Furthermore, new technology such as larger blades in wind power increases energy capture, allowing turbines to operate at lower wind speeds and enhancing overall power output. These advancements have led to a notable reduction in the cost of wind energy. It is predicted that wind energy costs will be declined by 37%-49% by 2050 (Wiser, et al., 2021). Similarly in hydropower, emerging technologies are focused on increasing flexibility, digitalization, and cost-effectiveness. Innovations such as variable speed turbines, digital controls, and hybrid systems combining hydropower with battery storage have been pivotal. Digitalization alone is projected to add 42 TWh of energy production annually by optimizing turbine performance based on real-time data (Joint Research Centre, 2020). Additionally, small-scale and fish-friendly hydropower technologies are being developed to minimize environmental impact and broaden the application of hydropower in various contexts (Joint Research Centre, 2020).

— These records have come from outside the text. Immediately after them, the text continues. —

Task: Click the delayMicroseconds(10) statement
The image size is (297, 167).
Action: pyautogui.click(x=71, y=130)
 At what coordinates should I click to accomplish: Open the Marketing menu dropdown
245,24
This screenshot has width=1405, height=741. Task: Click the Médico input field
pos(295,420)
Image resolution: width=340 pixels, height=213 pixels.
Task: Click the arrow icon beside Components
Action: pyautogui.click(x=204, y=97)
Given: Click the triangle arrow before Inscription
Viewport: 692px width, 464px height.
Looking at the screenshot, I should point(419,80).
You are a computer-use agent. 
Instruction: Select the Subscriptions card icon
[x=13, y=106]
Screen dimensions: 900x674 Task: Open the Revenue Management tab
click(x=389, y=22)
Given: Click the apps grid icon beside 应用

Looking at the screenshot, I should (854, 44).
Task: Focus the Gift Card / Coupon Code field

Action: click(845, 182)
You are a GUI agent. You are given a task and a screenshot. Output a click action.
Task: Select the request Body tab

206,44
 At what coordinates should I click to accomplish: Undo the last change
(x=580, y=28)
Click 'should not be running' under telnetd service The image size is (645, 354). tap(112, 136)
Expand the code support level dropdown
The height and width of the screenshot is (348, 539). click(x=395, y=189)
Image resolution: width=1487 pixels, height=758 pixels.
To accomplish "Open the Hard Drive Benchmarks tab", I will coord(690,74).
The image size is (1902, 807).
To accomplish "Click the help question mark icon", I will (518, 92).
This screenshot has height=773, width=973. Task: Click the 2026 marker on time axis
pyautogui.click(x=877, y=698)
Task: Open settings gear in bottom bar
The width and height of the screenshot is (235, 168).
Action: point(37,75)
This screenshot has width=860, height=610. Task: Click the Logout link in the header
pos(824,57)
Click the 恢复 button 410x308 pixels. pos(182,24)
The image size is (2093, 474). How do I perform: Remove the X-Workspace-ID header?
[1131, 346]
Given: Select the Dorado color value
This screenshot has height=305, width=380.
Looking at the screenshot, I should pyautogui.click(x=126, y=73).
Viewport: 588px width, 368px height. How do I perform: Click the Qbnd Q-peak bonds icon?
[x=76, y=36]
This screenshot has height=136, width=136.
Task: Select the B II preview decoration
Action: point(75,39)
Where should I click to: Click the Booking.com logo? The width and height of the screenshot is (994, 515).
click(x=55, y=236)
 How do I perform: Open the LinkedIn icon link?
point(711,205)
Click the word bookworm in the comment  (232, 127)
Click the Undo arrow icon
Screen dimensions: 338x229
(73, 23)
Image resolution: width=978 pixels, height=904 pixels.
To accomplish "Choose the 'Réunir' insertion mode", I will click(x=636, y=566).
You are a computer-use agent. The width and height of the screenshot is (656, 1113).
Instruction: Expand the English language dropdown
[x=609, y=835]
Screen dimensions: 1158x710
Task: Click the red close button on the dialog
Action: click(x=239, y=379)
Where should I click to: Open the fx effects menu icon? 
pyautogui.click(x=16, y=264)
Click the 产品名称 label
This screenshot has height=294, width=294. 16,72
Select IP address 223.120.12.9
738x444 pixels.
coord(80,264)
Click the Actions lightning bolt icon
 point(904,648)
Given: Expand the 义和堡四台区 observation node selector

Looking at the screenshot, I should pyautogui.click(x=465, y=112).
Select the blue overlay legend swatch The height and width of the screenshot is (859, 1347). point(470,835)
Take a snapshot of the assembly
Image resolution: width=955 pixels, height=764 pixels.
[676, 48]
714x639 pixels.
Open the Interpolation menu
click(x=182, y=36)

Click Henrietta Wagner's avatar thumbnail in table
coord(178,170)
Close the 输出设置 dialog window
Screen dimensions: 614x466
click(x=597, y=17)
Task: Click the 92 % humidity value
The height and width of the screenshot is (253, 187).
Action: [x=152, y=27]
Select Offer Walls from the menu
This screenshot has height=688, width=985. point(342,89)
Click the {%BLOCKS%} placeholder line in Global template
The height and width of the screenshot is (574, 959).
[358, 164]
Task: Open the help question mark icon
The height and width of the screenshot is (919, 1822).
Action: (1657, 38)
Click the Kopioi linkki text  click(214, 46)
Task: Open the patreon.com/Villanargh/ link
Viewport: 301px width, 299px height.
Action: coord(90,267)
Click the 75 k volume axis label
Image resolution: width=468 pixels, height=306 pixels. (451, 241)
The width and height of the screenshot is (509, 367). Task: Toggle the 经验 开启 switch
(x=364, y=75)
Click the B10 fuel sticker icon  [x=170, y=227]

These innovations mark significant milestones in sustainable adaptation and development, reflecting a broader trend of continuous improvement and innovation in renewable energy technologies. This ongoing progress drives down costs and enhances efficiency across the board.
Early warning systems and disaster response: Advanced technologies like satellite data, sensors, and communication networks can deliver timely alerts and coordinate emergency responses effectively (Sakurai & Murayama, 2019). Satellite communications systems, such as Inmarsat phones, have become indispensable tools during crises, providing reliable communication even when terrestrial networks are compromised. These systems are critical for coordinating emergency responses and ensuring seamless communication among disaster management teams. Inmarsat’s satellites, for instance, operate at an altitude of 36,000 kilometers above the Earth, unaffected by ground conditions (Immarsat, 2023). This allows for continuous and dependable communication, which is essential for effective disaster management. A notable example of the importance of satellite communications is the 2020 Australian bushfires. During this disaster, satellite technology played a crucial role in the response efforts. Satellites provided real-time imagery and data on the spread of fires, which was instrumental in coordinating firefighting operations and organizing evacuations. The ability to receive up-to-date information from satellites allowed authorities to make informed decisions quickly and efficiently. In areas where ground communication infrastructure was damaged or overloaded, satellite communications ensured that emergency responders could still maintain effective communication. This capability was vital for managing the crisis in remote and hard-to-reach areas, where traditional communication methods were unavailable.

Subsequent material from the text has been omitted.